Read on to learn how it works and how you can benefit from it.
What is Cryptocurrency Arbitrage?
- Buying securities in one market
- Selling them in a different market at a higher price
- Pocketing the price difference as profit
In arbitrage, traders maximize the variation in asset prices across other markets.
Cryptocurrency arbitrage operates on the same principle; it typically happens using two different crypto exchanges with different prices. Traders buy digital assets at lower costs and sell them at higher prices on another exchange.
Whereas smaller exchanges could follow the larger ones in pricing matters, they don’t always do, creating differences in pricing. The market inefficiency between larger exchanges offering high prices and smaller ones offering lower prices creates opportunities for arbitrage traders.
Types of Crypto Arbitrage
There are three different ways you can invest in crypto arbitrage, including the following:
Spatial arbitrage occurs when you trade cryptocurrencies across different cryptocurrency exchanges. While spatial arbitrage may be a straightforward way of conducting business by being tactical enough to take advantage of price discrepancies, you must be careful enough to avoid the risks caused by costs and transfer times.

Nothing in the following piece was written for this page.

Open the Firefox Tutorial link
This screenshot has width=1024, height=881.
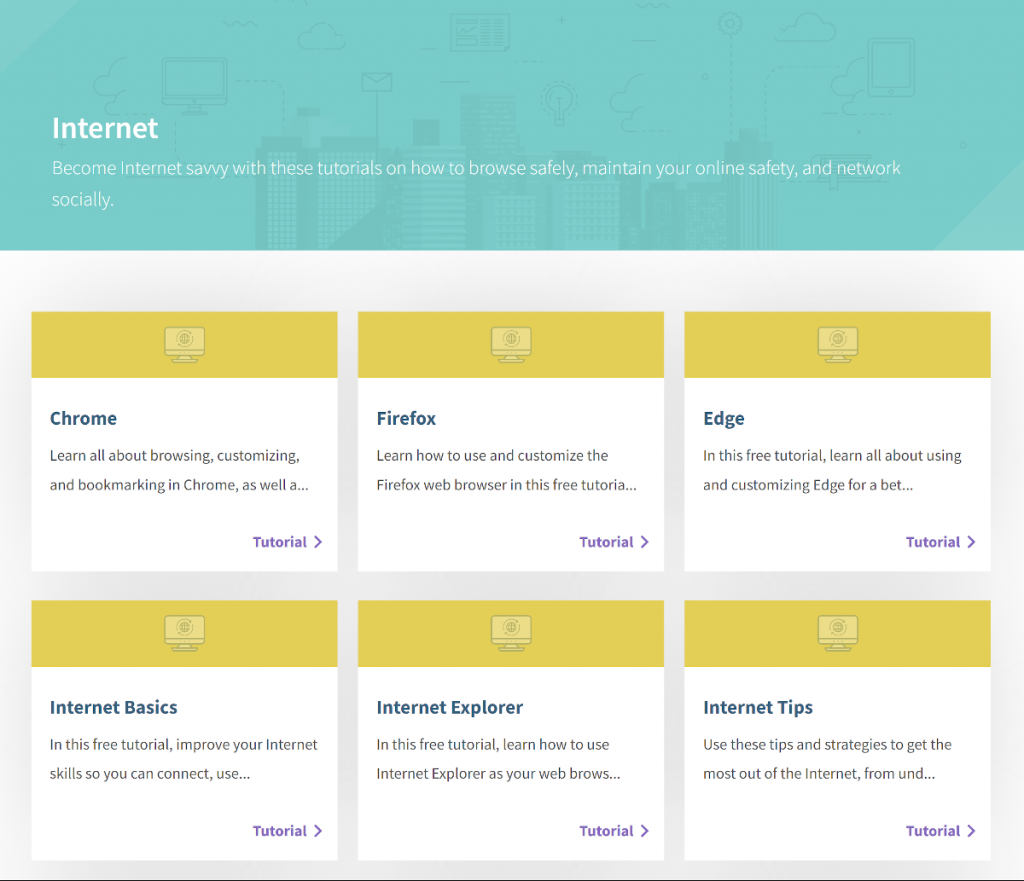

Spatial Arbitrage without Transfers
In trying to elude the risks associated with transfer costs and time posed by spatial arbitrage, some people go long on a cryptocurrency on one exchange and short on a different crypto platform and wait for the prices on both digital platforms to converge. By staying, they avoid transferring their crypto assets from one exchange to another and only pay trading fees.
In triangular arbitrage, traders take advantage of price differences among existing pairs on the same cryptocurrency exchange. In this case, the trader begins with one cryptocurrency and trades it for a different cryptocurrency on the same digital platform. The trader is careful to choose crypto of a lower value relative to their initial asset.
Once that is accomplished, the trader will trade the cryptocurrency they bought for the third one with a relatively higher value than their initial cryptocurrency. Eventually, the investor sells the third cryptocurrency for the first one and makes a profit after completing the circuit.
Benefits of Cryptocurrency Arbitrage
The main advantages of getting involved in cryptocurrency arbitrage include:
Low Risk: There is less risk involved than long-term involvement because you buy and sell simultaneously.
Take Advantage Of Market Volatility: Arbitrage works well during market volatility without fear of risks.
Works during Bull Or Bear Markets: even though bull markets offer more significant opportunities to arbitrage traders, you can still make money regardless of the market direction. That’s because bull markets are more important to traders than arbitraging.
How to Benefit from Arbitrage Trading
Cryptocurrency arbitrage is certainly profitable as long as there are price differences. However, it’s not a get-rich-quick scheme, and, as such, you need to tread with care.
You want to remember that apart from the existing price differences, the issue of transaction fees between crypto exchanges can still make a big difference. This may not be a big issue when you’re thinking long term, but if you’re trying to do arbitrage, the margins can be too tight not to consider fees since even the smallest fees can be significant, so watch out.
We can comfortably say that crypto arbitrage remains less risky than all other types of trading. If you’re buying and selling crypto on two exchanges simultaneously, you might not always make an enormous profit, but you generally won’t make more than a slight loss either.